(Registros de busca de elementos)
____
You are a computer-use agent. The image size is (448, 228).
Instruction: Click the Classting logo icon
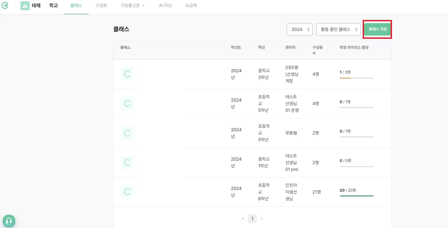[5, 5]

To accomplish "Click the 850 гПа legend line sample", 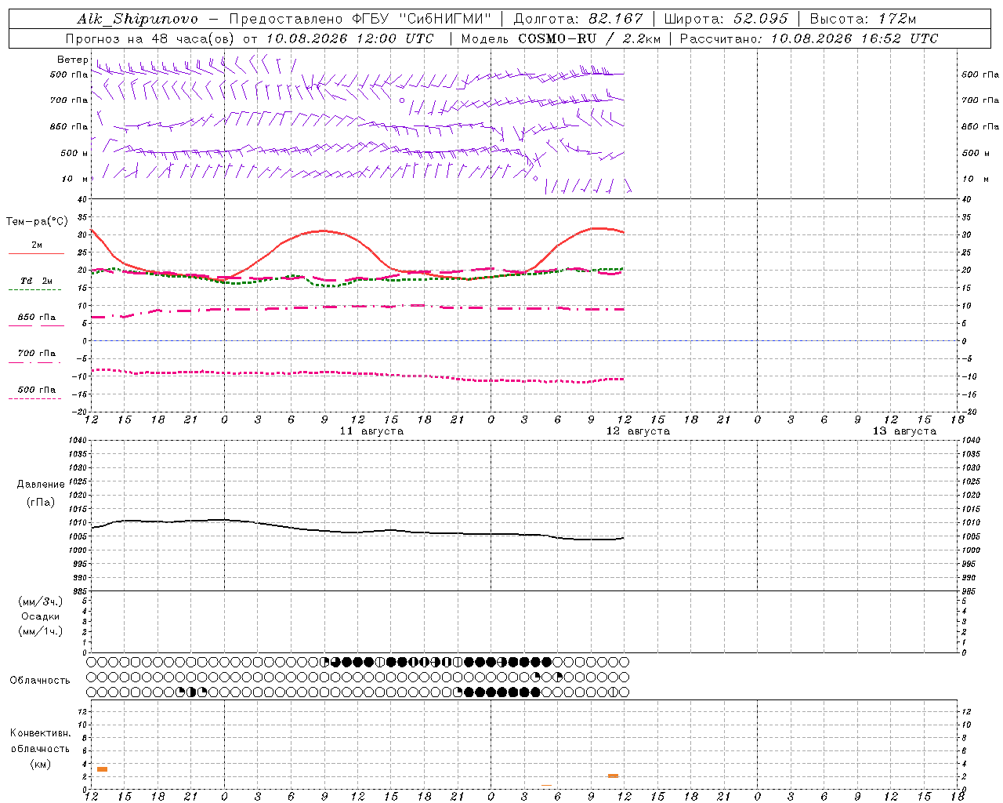I will click(36, 325).
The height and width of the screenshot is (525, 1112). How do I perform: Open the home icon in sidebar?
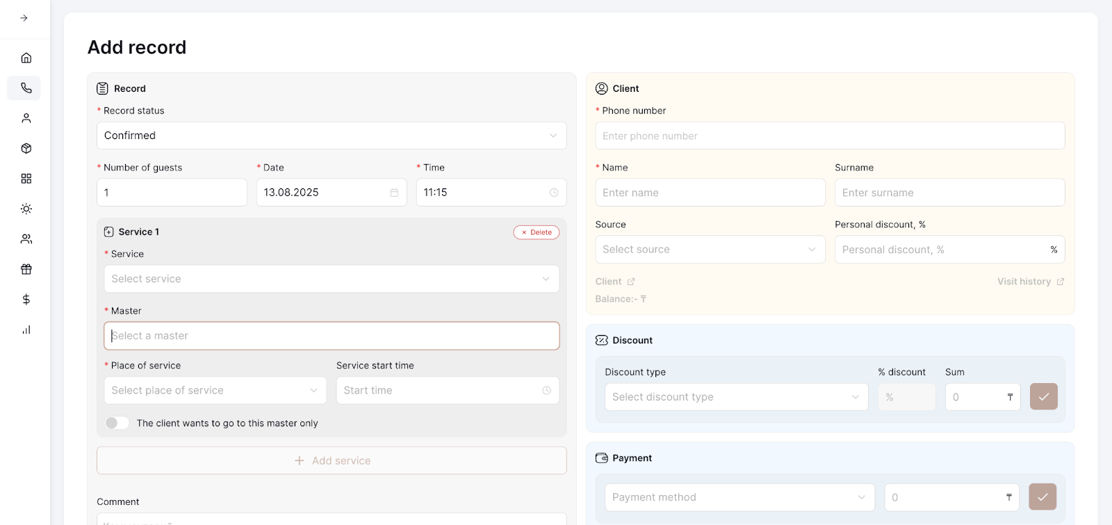pos(26,58)
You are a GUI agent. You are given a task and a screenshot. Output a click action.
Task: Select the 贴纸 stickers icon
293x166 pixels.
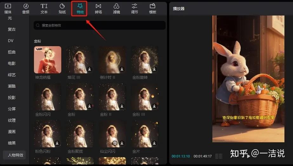pos(62,8)
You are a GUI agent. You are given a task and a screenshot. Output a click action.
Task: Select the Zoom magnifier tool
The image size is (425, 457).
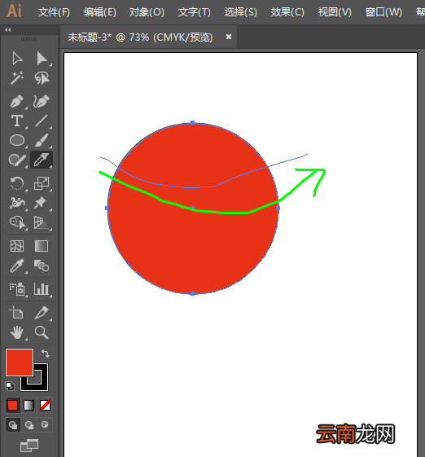(x=42, y=332)
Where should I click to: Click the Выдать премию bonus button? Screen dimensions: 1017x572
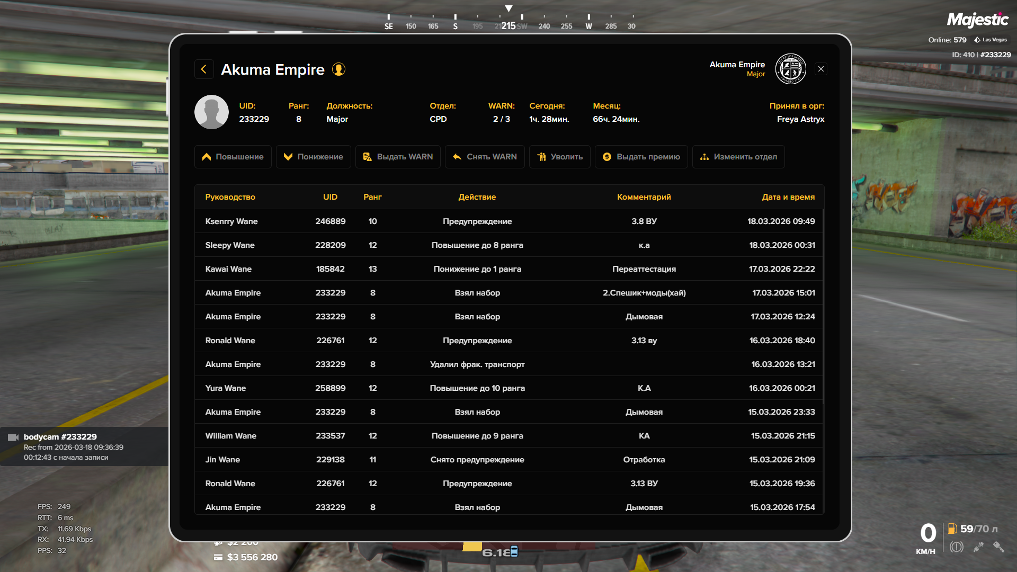(641, 157)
____
▶ **ENUNCIADO**
Reproduza sem alterações as linhas das entradas acima, da que contém "Where should I" até o fim, incluindo as duas pontas. Deixe as imagens de fora da resposta.

▶ **RESULTADO**
Where should I click to: Click the Выдать премию bonus button? Screen dimensions: 1017x572
(641, 157)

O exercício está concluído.